=== EXCERPT ===
Reduce or remove worker retries for specific failures

harshita-meena commented 7 months ago

🐛 Describe the bug

Not able to find a way to disable or reduce timeout for retries. I tried to set a value maxRetryTimeoutInSec to a lower number of 100 seconds from 5mins as mentioned here in the config yaml for my model.

handler:
  schema_file: schema.json
  warmup: warmup.parquet
maxRetryTimeoutInSec: 100
model_name: toy-ranker
version: 2024-03-20-18:11

The curl command does not show this value along with min and max workers.


$ curl http://localhost:81/models/toy-ranker
[
  {
    "modelName": "toy-ranker",
    "modelVersion": "2024-03-20-18:11",
    "modelUrl": "toy-ranker.mar",
    "runtime": "python",
    "minWorkers": 4,
    "maxWorkers": 4,
    "batchSize": 1,
    "maxBatchDelay": 100,
    "loadedAtStartup": true,
    "workers": [
      {
        "id": "9000",
        "startTime": "2024-03-20T23:12:05.221Z",
        "status": "READY",
        "memoryUsage": 289484800,
        "pid": 39,
        "gpu": false,
        "gpuUsage": "N/A"
      },
      {
        "id": "9001",
        "startTime": "2024-03-20T23:12:05.223Z",
        "status": "READY",
        "memoryUsage": 288542720,
        "pid": 42,
        "gpu": false,
        "gpuUsage": "N/A"
      },
      {
        "id": "9002",
        "startTime": "2024-03-20T23:12:05.224Z",
        "status": "READY",
        "memoryUsage": 289349632,
        "pid": 41,
        "gpu": false,
        "gpuUsage": "N/A"
      },
      {
        "id": "9003",
        "startTime": "2024-03-20T23:12:05.224Z",
        "status": "READY",
        "memoryUsage": 288591872,
        "pid": 40,
        "gpu": false,
        "gpuUsage": "N/A"
      }
    ],
    "jobQueueStatus": {
      "remainingCapacity": 1000,
      "pendingRequests": 0
    }
  }
]

Error logs

No error logs as I just want to reduce the time for model reload.

Installation instructions

N/A

Model Packaing

N/A

config.properties

No response

Versions

Environment headers

Torchserve branch:

torchserve==0.9.0 torch-model-archiver==0.9.0b20240221

Python version: 3.9 (64-bit runtime) Python executable: /Users/hmeena/development/poc/venv/bin/python

Versions of relevant python libraries: captum==0.6.0 numpy==1.24.3 numpyencoder==0.3.0 pillow==10.2.0 psutil==5.9.5 pygit2==1.13.3 pylint==3.0.3 pytest==7.3.1 pytest-cov==4.1.0 pytest-mock==3.12.0 requests==2.31.0 requests-oauthlib==1.3.1 requests-toolbelt==1.0.0 torch==2.2.0 torch-model-archiver==0.9.0b20240221 torch-model-archiver-nightly==2023.11.21 torch-workflow-archiver==0.2.11b20240221 torch-workflow-archiver-nightly==2023.11.21 torchaudio==2.2.0 torchdata==0.7.1 torchpippy==0.1.1 torchserve==0.9.0 torchserve-nightly==2023.11.21 torchtext==0.17.0 torchvision==0.17.0 transformers==4.38.0 wheel==0.42.0 torch==2.2.0 torchtext==0.17.0 torchvision==0.17.0 torchaudio==2.2.0

Java Version:

OS: Mac OSX 11.7.8 (x86_64) GCC version: N/A Clang version: 12.0.0 (clang-1200.0.32.29) CMake version: version 3.23.2

Versions of npm installed packages: **Warning: newman, newman-reporter-html markdown-link-check not installed...
=== DATA SHOWN ===
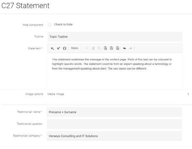Open the Styles dropdown

pyautogui.click(x=79, y=48)
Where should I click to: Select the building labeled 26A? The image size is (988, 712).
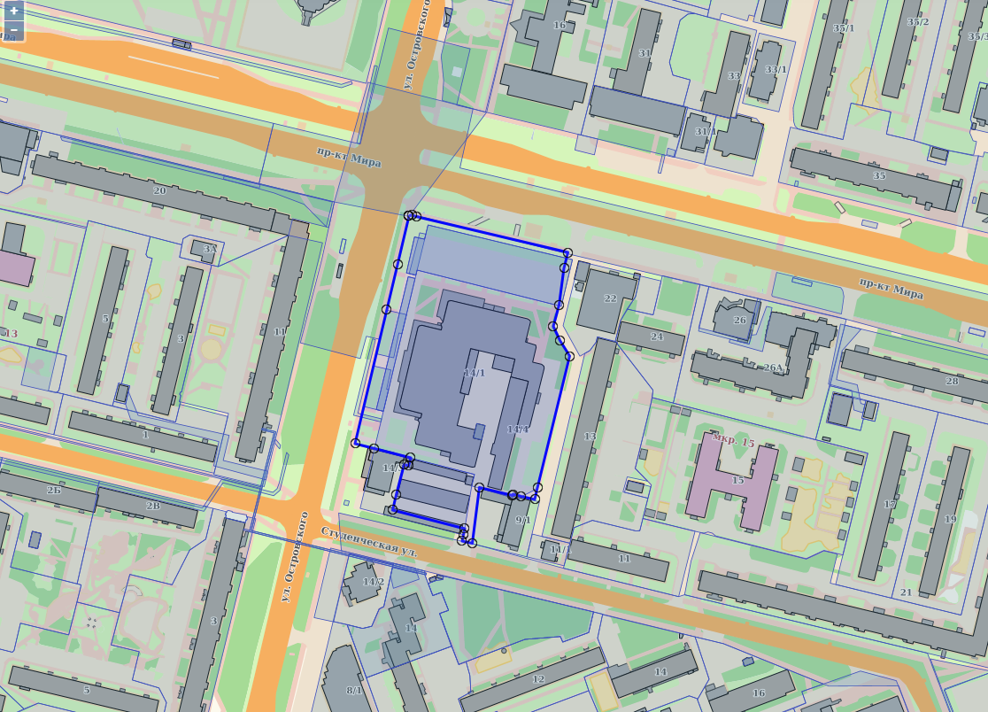(773, 368)
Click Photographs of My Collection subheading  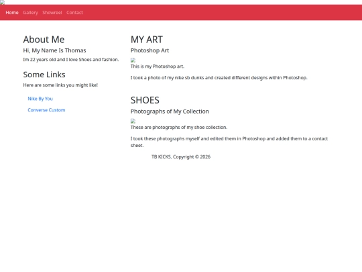[x=170, y=111]
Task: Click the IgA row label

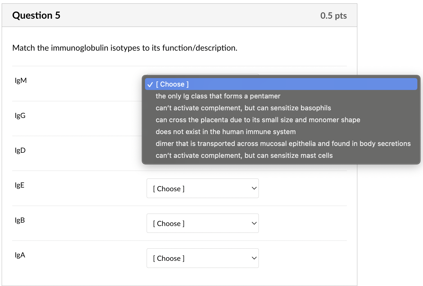Action: pyautogui.click(x=20, y=255)
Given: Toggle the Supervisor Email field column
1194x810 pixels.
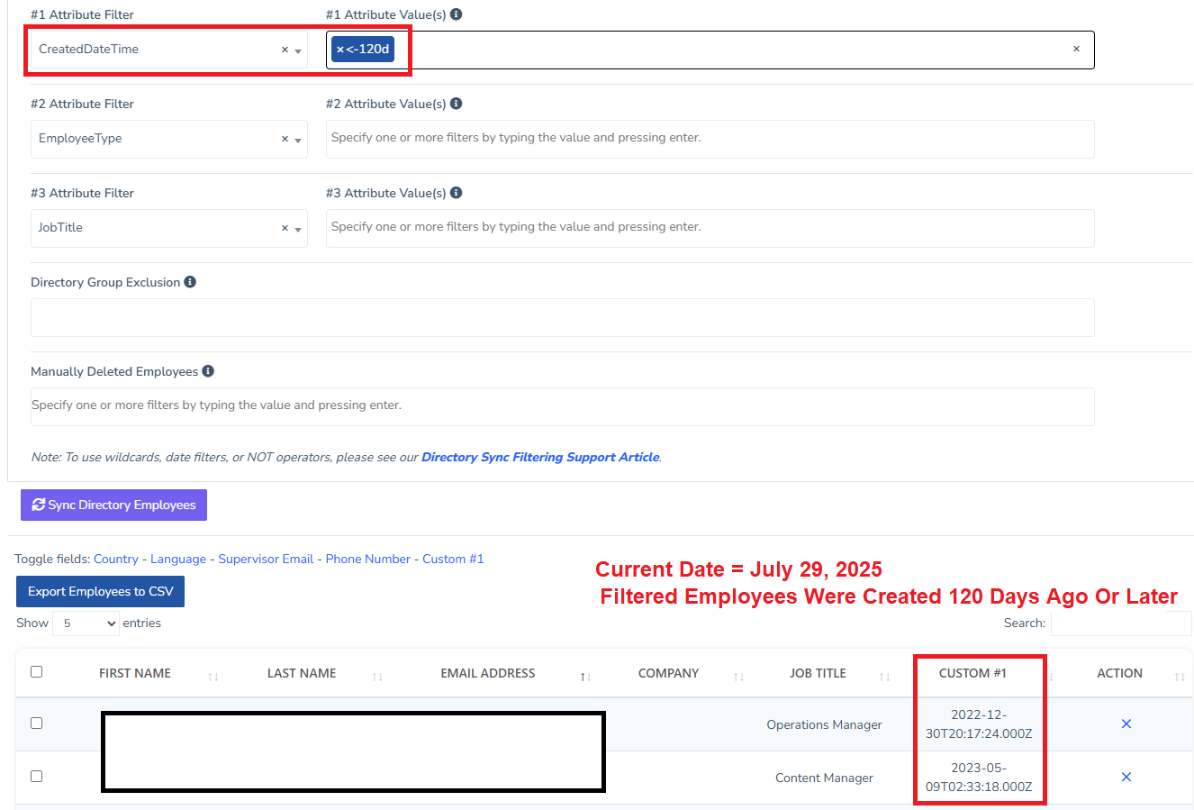Looking at the screenshot, I should point(266,560).
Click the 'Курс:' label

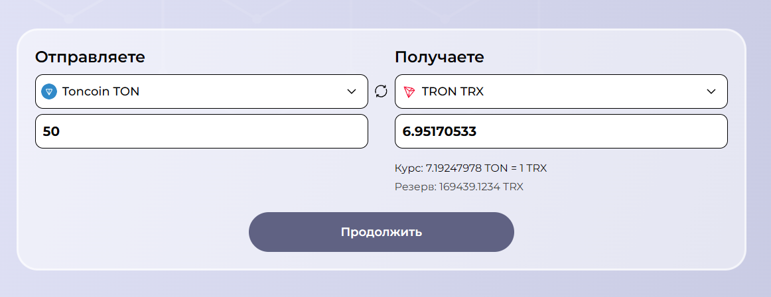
===
#### [EXERCISE PROMPT]
Write what comes next in the TorchServe bug report on worker retries, picking up after its final line.

#### [RESPONSE TO THE TASK]
Repro instructions

Setting maxRetryTimeoutInSec: 100 in model config does not show up in model info.

Possible Solution

Retry worker/model reload only for specific failures, right now the model reloads even with syntax failures. A deployment looks ready instead of showing failures. Also the main reason need to be scrolled back to the first failure and finding the actual reason for failure got tricky.

namannandan commented 7 months ago

@harshita-meena maxRetryTimeoutInSec is the duration for which the worker will be attempted to be restarted. The delay between restart attempts made within the maxRetryTimeoutInSec follows backoff(in seconds) and is specified here: https://github.com/pytorch/serve/blob/13d092c002114e5f28d92ac8ad4f21a1a56f2f1a/frontend/server/src/main/java/org/pytorch/serve/wlm/WorkerThread.java#L51-L52

Although, maxRetryTimeoutInSec is set to 100 seconds, it is still possible that multiple attempts are made within that duration to restart the worker.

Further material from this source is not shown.